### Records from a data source
__________________________________________________

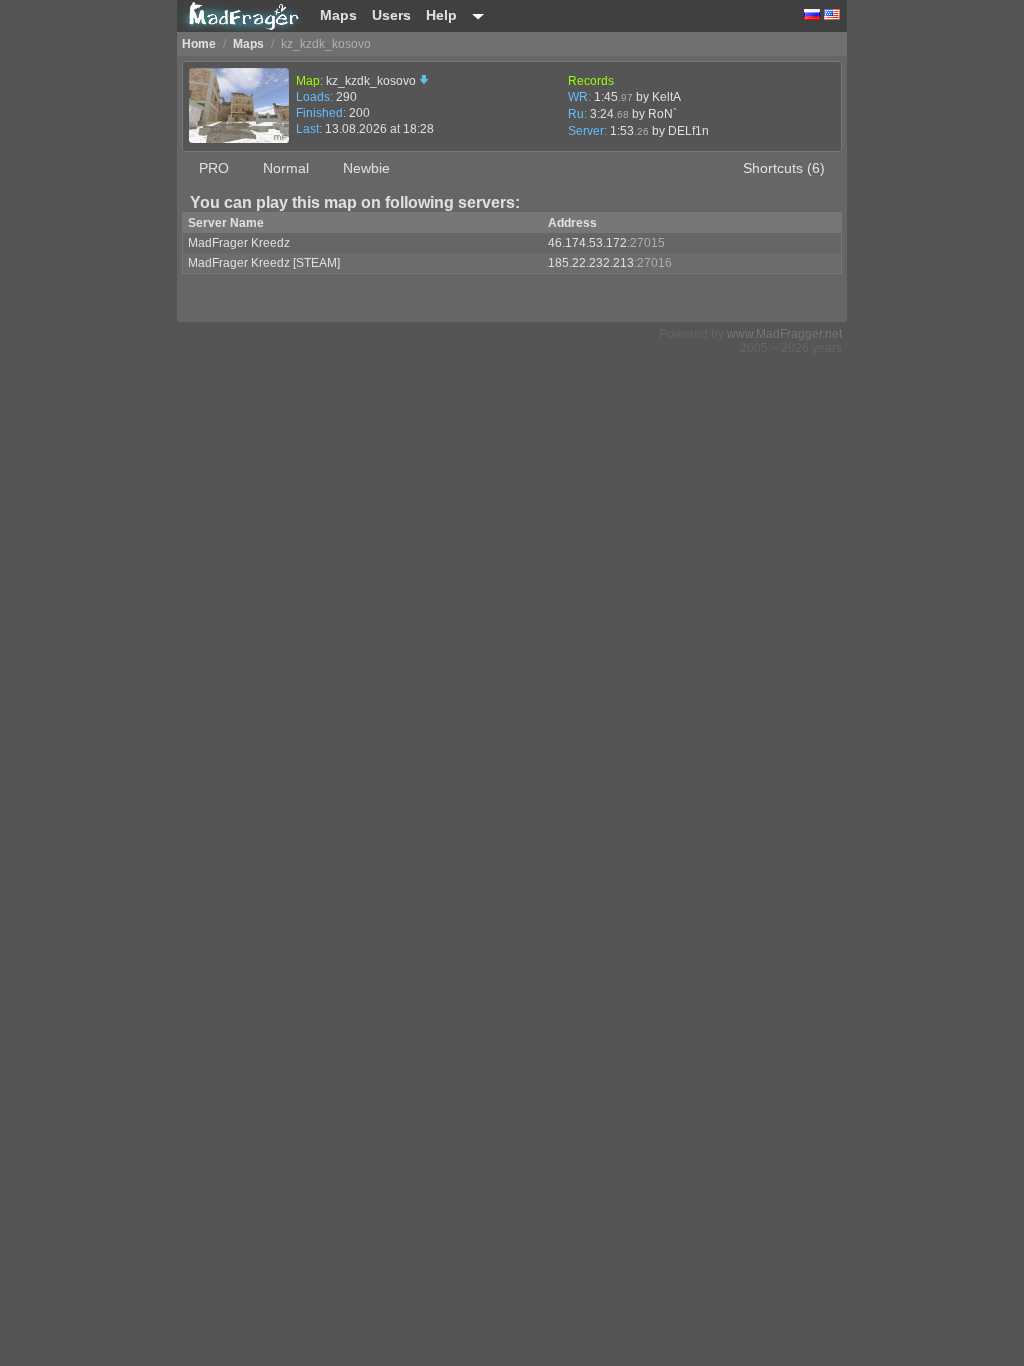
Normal (286, 168)
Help (441, 15)
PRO (214, 168)
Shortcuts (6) (784, 168)
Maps (338, 15)
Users (391, 15)
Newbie (366, 168)
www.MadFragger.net (784, 334)
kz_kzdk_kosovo (372, 81)
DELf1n (688, 131)
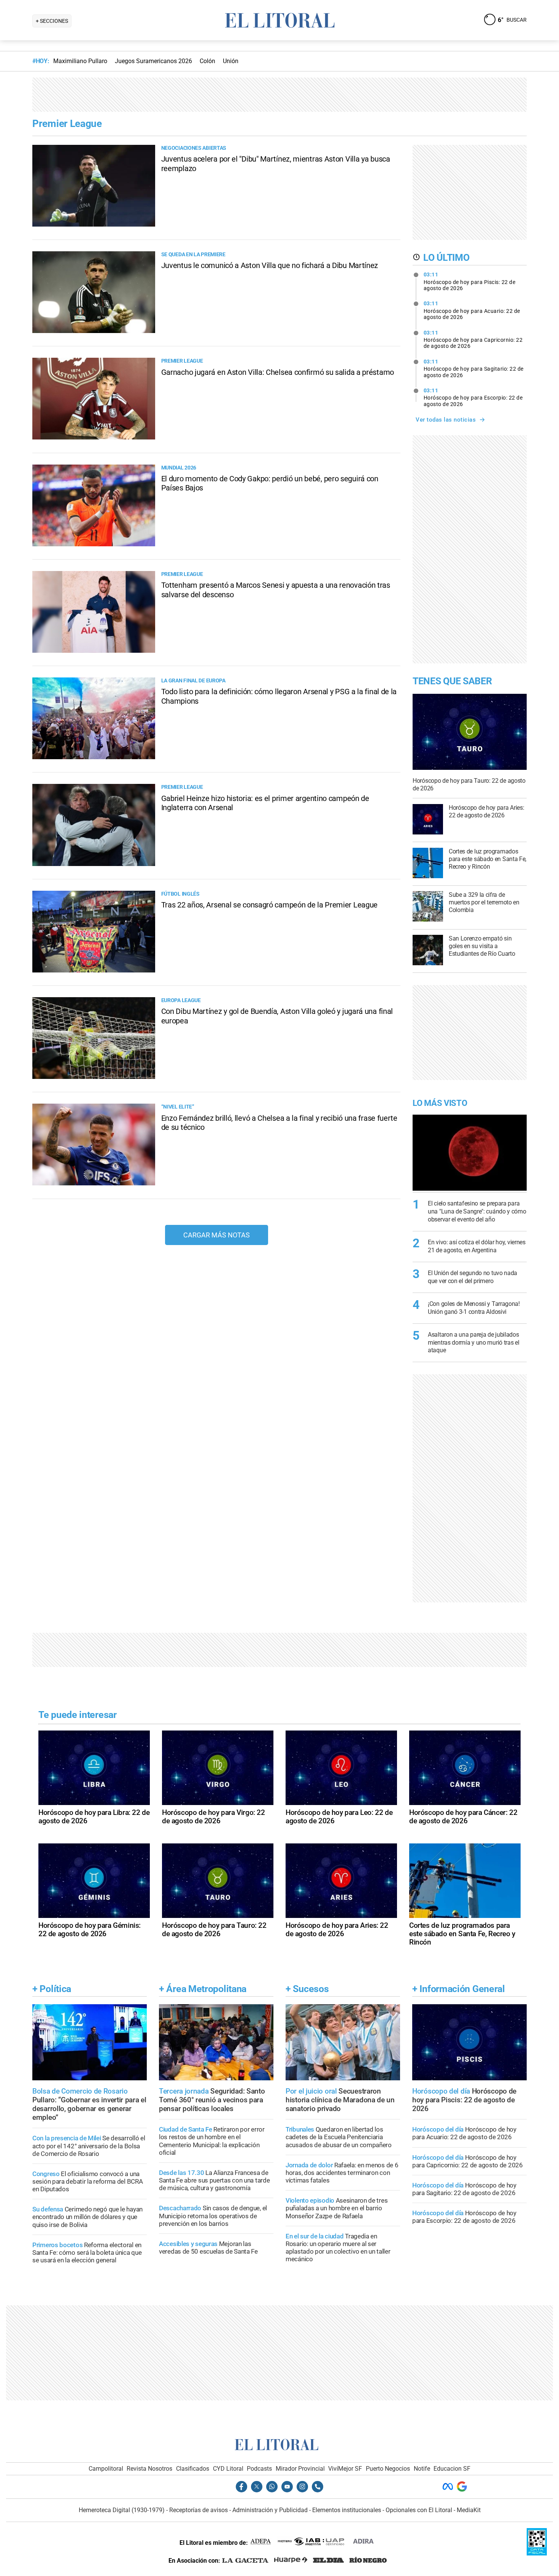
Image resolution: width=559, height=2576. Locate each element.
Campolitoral (106, 2468)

__________________________________________________

### Your goal
Please print all of the records above exactly, omitting each picture.

### Task result
Normal (286, 168)
Help (441, 15)
PRO (214, 168)
Shortcuts (6) (784, 168)
Maps (338, 15)
Users (391, 15)
Newbie (366, 168)
www.MadFragger.net (784, 334)
kz_kzdk_kosovo (372, 81)
DELf1n (688, 131)
Image resolution: width=559, height=2576. Locate each element.
Campolitoral (106, 2468)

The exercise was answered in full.